1.5  Het verzet is behandeld ter openbare zitting van de Raad van 5 juli 2010. Ter zitting zijn klager [……………………], hierna: klager, en verweerder verschenen.

2.  FEITEN

2.1  Tegen de feiten, vermeld in de bestreden beslissing, is geen bezwaar aangevoerd. De Raad verwijst naar die feiten en neemt die over.

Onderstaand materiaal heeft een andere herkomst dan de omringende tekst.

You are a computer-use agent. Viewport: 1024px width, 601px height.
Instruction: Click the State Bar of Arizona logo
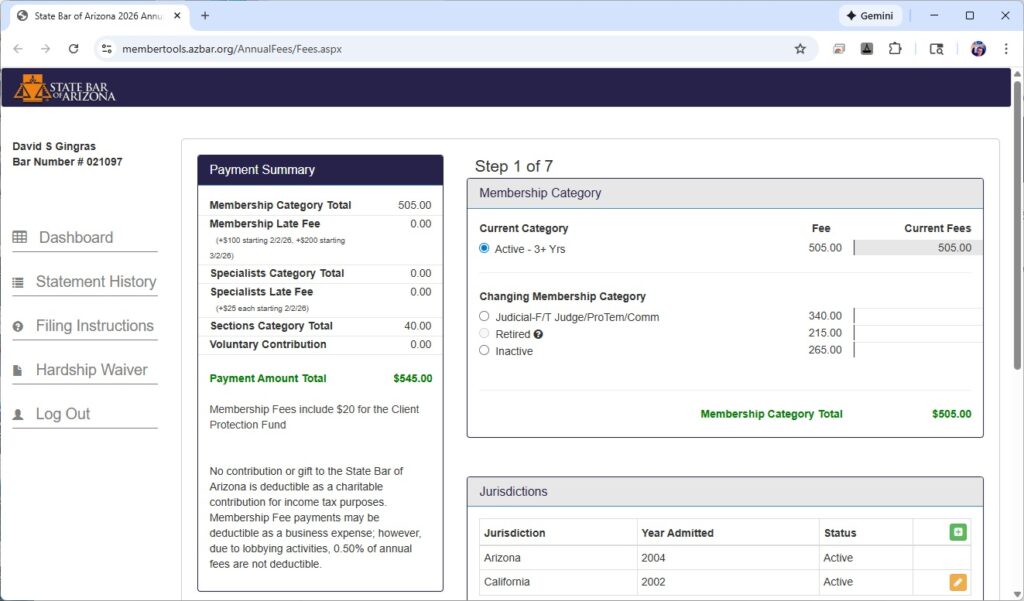64,88
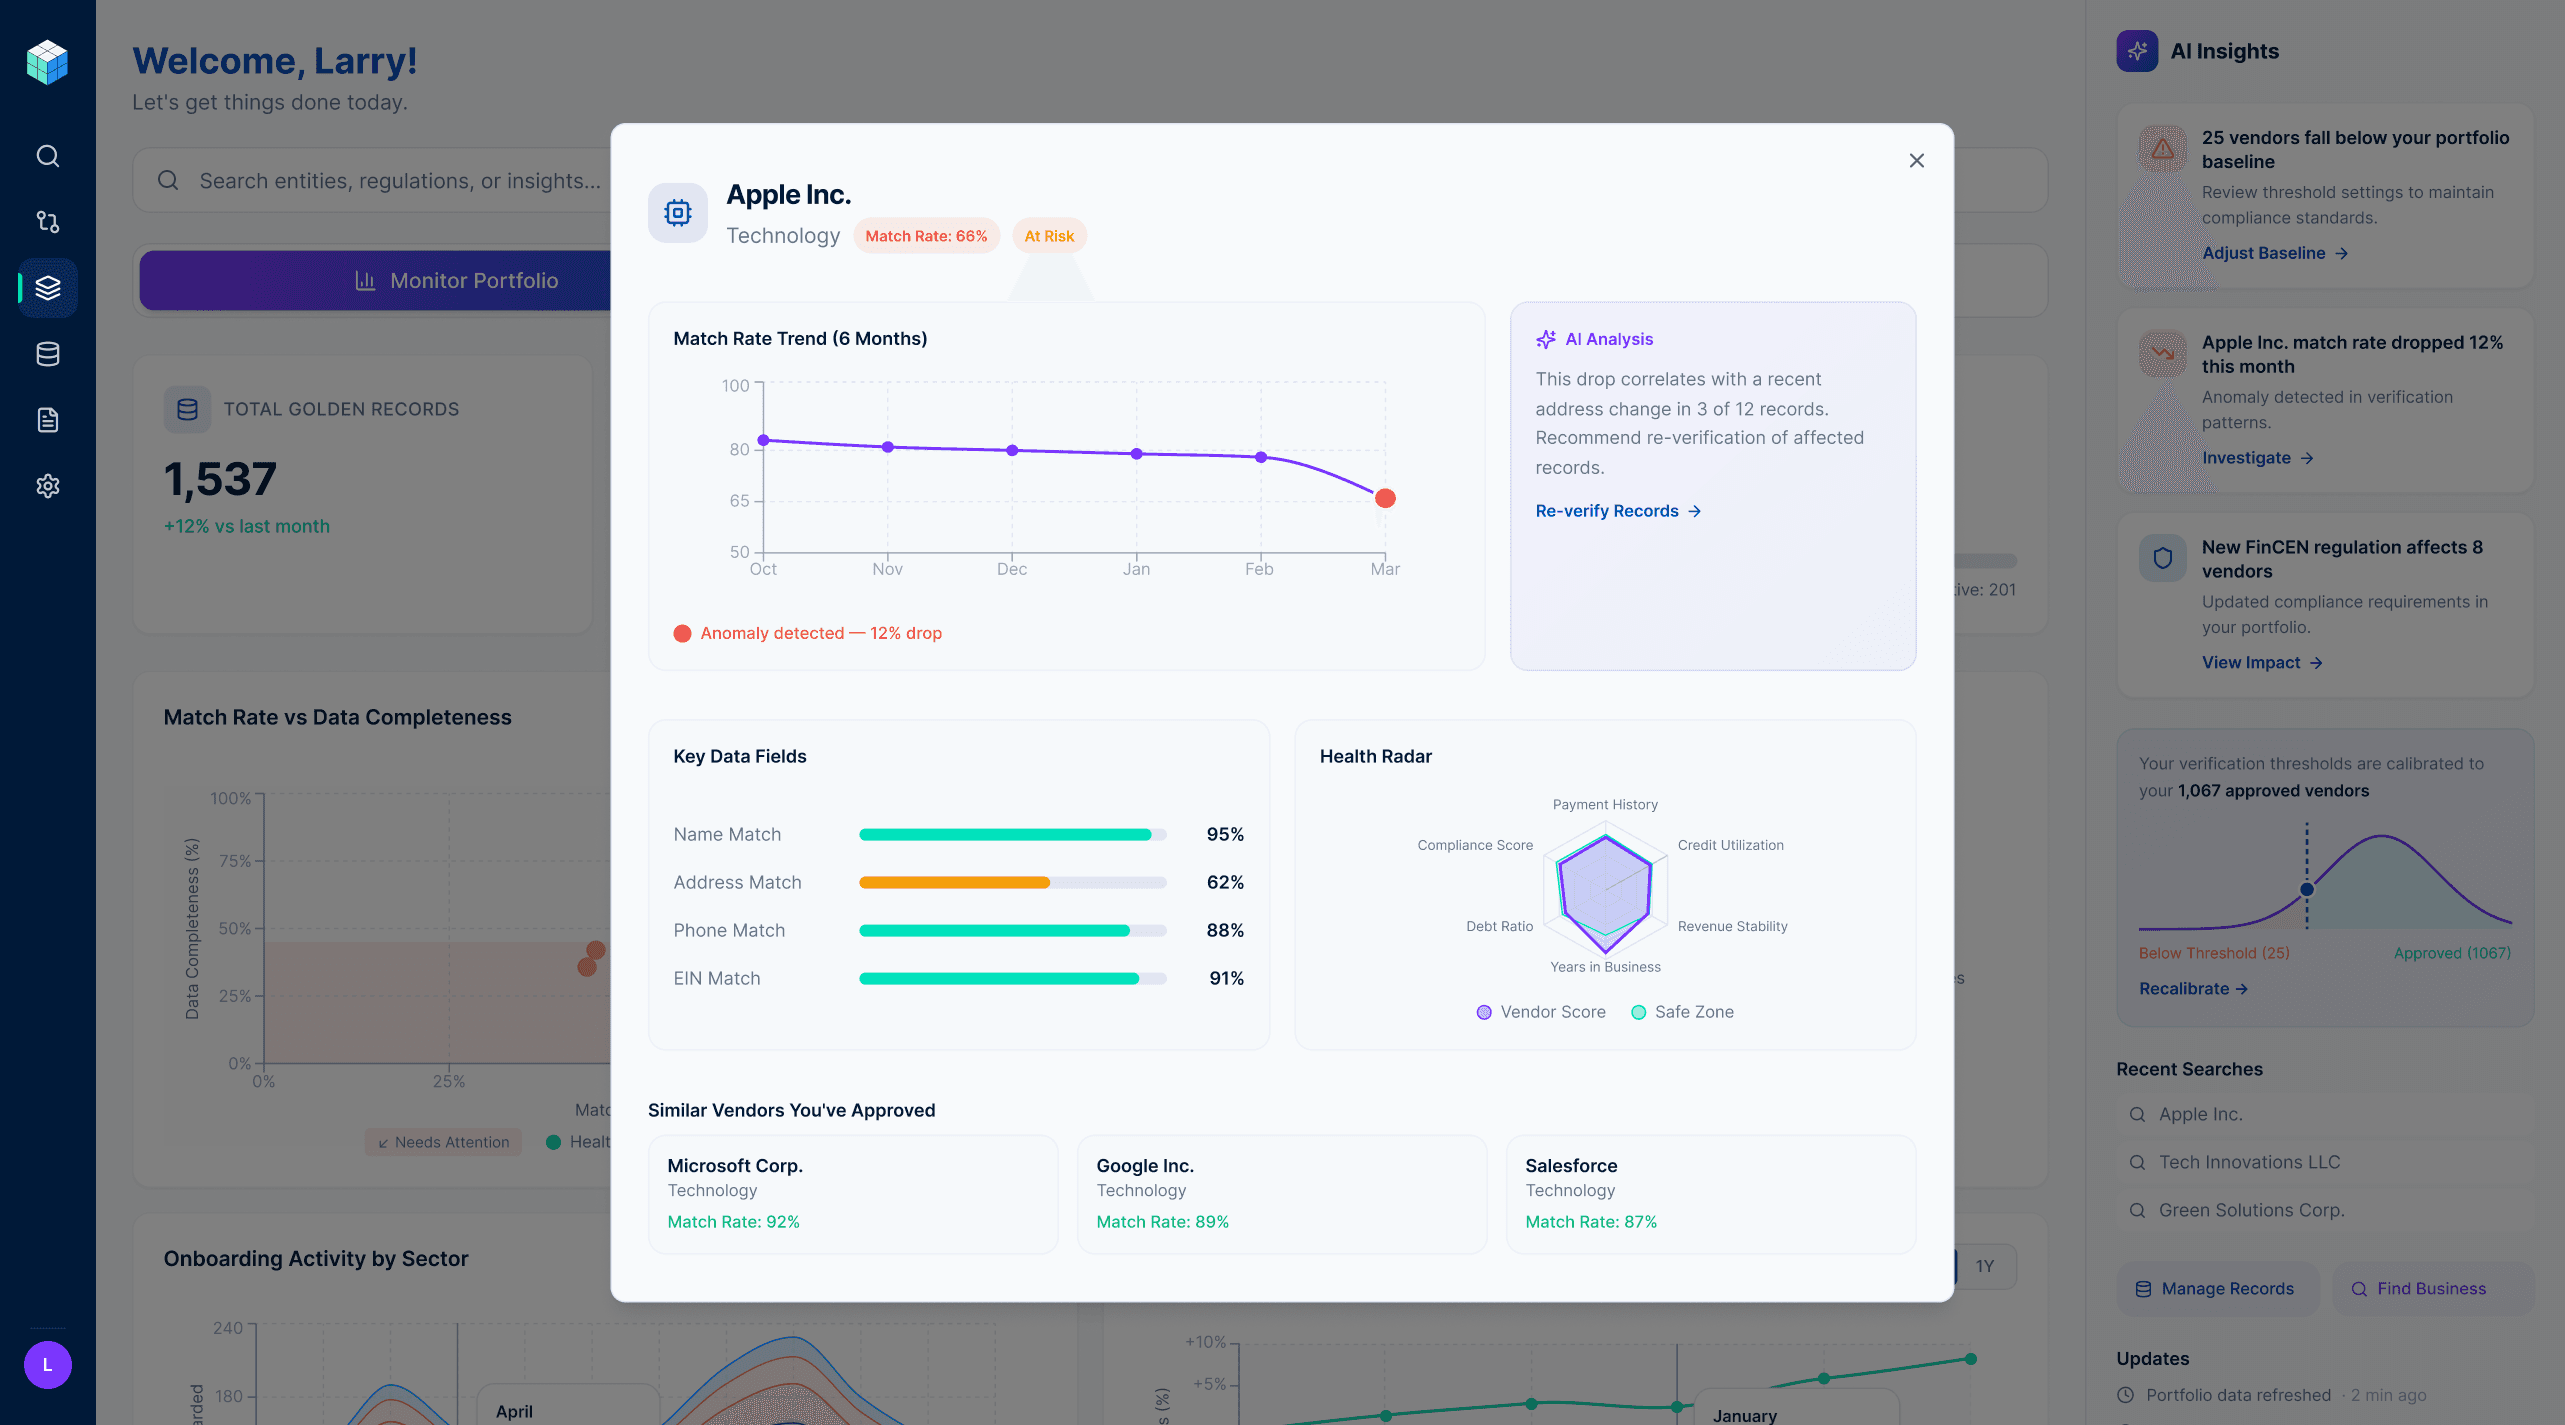This screenshot has height=1425, width=2565.
Task: Click the cube logo at the top left
Action: (x=47, y=62)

3.  DE KLACHT EN HET VERZET

3.1  Klagers verwijten verweerder dat hij de door hen verzonden e-mail berichten te laat beantwoordde en dat hij zich liet “overrulen” door de wederpartij. Voorts heeft verweerder klagers verzocht om vanuit hun woonplaats Thailand naar Nederland te komen teneinde met de wederpartij in overleg te treden. Korte tijd voor hun aankomst in Nederland heeft verweerder het dossier echter gesloten, klagers “juridisch onvermogend” achterlatend. Tot heden is er geen advocaat gevonden die de behandeling van de zaak wil overnemen, waardoor klagers ernstig zijn gedupeerd.

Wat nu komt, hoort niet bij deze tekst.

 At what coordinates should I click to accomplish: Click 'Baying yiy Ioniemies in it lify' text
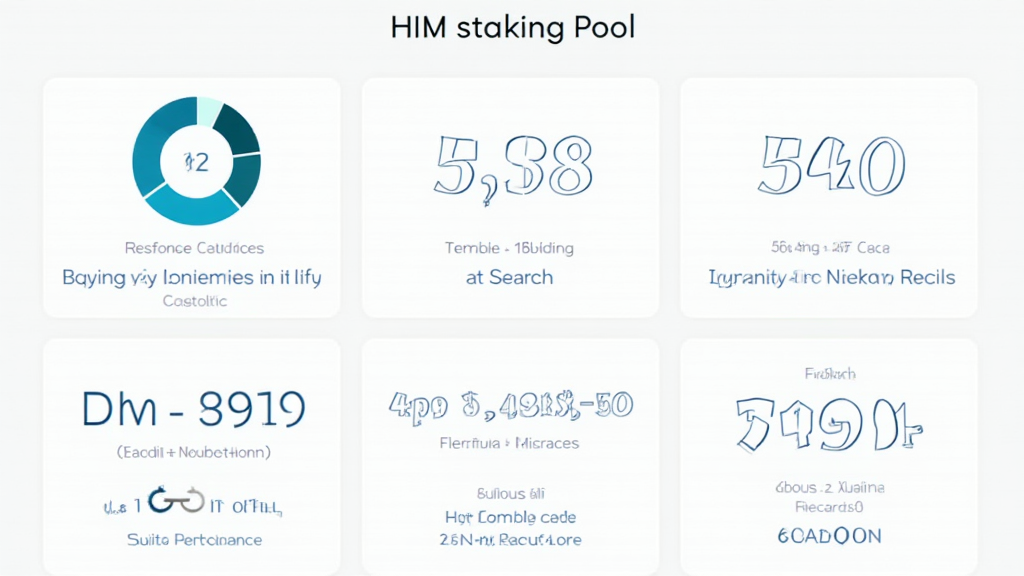click(192, 277)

3.2  In het verzet hebben klagers hun bezwaren tegen het handelen van verweerder gehandhaafd. Klagers stellen onder meer dat verweerder hen in mei 2008 dringend heeft geadviseerd om naar Nederland te komen voor een (medische) second opinion en dat verweerder hen op het allerlaatste moment in de steek heeft gelaten. Toen konden zij geen gebruik meer maken van de annuleringsverzekering. Klagers blijven bij hun mening dat verweerder zijn besluit om niet verder hun belangen te behartigen had moeten uitstellen tot na het toegezegde gesprek.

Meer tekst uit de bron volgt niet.